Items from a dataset
*-*-*

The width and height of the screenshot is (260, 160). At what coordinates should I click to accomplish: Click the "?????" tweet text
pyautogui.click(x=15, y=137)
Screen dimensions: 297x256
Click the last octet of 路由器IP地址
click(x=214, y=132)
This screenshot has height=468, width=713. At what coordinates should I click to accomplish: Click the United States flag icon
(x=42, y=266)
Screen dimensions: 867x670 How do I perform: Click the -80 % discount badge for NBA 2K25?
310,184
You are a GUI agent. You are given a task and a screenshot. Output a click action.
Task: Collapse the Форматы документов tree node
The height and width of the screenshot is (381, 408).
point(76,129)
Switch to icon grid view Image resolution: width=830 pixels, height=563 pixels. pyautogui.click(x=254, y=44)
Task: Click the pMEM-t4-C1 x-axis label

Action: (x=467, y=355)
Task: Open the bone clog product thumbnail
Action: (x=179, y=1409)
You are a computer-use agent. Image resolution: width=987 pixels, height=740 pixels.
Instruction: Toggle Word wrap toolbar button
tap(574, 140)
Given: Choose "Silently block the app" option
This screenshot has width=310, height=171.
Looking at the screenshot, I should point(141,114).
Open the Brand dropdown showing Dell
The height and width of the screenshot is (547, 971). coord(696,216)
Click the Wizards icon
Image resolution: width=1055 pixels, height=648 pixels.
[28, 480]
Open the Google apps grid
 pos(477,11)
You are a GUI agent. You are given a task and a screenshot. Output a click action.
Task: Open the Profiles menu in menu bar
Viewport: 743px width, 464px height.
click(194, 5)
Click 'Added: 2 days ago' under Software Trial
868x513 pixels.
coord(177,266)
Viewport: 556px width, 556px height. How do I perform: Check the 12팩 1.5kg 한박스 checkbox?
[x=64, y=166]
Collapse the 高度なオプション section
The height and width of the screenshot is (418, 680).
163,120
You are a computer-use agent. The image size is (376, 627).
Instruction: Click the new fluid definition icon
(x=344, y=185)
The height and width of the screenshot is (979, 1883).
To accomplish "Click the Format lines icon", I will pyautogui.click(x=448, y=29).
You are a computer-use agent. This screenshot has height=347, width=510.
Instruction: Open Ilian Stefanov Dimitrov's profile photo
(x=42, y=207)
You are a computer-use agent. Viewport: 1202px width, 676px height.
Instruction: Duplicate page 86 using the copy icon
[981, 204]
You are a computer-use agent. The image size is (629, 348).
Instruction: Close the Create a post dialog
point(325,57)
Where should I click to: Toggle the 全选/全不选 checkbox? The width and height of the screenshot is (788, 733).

*-*-*

Write out the entries above again, changing every "computer-use agent" to "desktop assistant" and leaving everything else the same.

The width and height of the screenshot is (260, 160). At what coordinates should I click to accomplish: Click the "?????" tweet text
pyautogui.click(x=15, y=137)
Screen dimensions: 297x256
Click the last octet of 路由器IP地址
click(x=214, y=132)
This screenshot has height=468, width=713. At what coordinates should I click to accomplish: Click the United States flag icon
(x=42, y=266)
Screen dimensions: 867x670 How do I perform: Click the -80 % discount badge for NBA 2K25?
310,184
You are a GUI agent. You are given a task and a screenshot. Output a click action.
Task: Collapse the Форматы документов tree node
The height and width of the screenshot is (381, 408).
point(76,129)
Switch to icon grid view Image resolution: width=830 pixels, height=563 pixels. pyautogui.click(x=254, y=44)
Task: Click the pMEM-t4-C1 x-axis label

Action: (x=467, y=355)
Task: Open the bone clog product thumbnail
Action: (x=179, y=1409)
You are a desktop assistant. Image resolution: width=987 pixels, height=740 pixels.
Instruction: Toggle Word wrap toolbar button
tap(574, 140)
Given: Choose "Silently block the app" option
This screenshot has width=310, height=171.
Looking at the screenshot, I should point(141,114).
Open the Brand dropdown showing Dell
The height and width of the screenshot is (547, 971). coord(696,216)
Click the Wizards icon
Image resolution: width=1055 pixels, height=648 pixels.
[28, 480]
Open the Google apps grid
 pos(477,11)
You are a GUI agent. You are given a task and a screenshot. Output a click action.
Task: Open the Profiles menu in menu bar
Viewport: 743px width, 464px height.
click(194, 5)
Click 'Added: 2 days ago' under Software Trial
868x513 pixels.
coord(177,266)
Viewport: 556px width, 556px height. How do I perform: Check the 12팩 1.5kg 한박스 checkbox?
[x=64, y=166]
Collapse the 高度なオプション section
The height and width of the screenshot is (418, 680).
163,120
You are a desktop assistant. The image size is (376, 627).
Instruction: Click the new fluid definition icon
(x=344, y=185)
The height and width of the screenshot is (979, 1883).
To accomplish "Click the Format lines icon", I will pyautogui.click(x=448, y=29).
You are a desktop assistant. This screenshot has height=347, width=510.
Instruction: Open Ilian Stefanov Dimitrov's profile photo
(x=42, y=207)
You are a desktop assistant. Viewport: 1202px width, 676px height.
Instruction: Duplicate page 86 using the copy icon
[981, 204]
You are a desktop assistant. The image size is (629, 348).
Instruction: Close the Create a post dialog
point(325,57)
Where should I click to: Toggle the 全选/全不选 checkbox? The width and height of the screenshot is (788, 733).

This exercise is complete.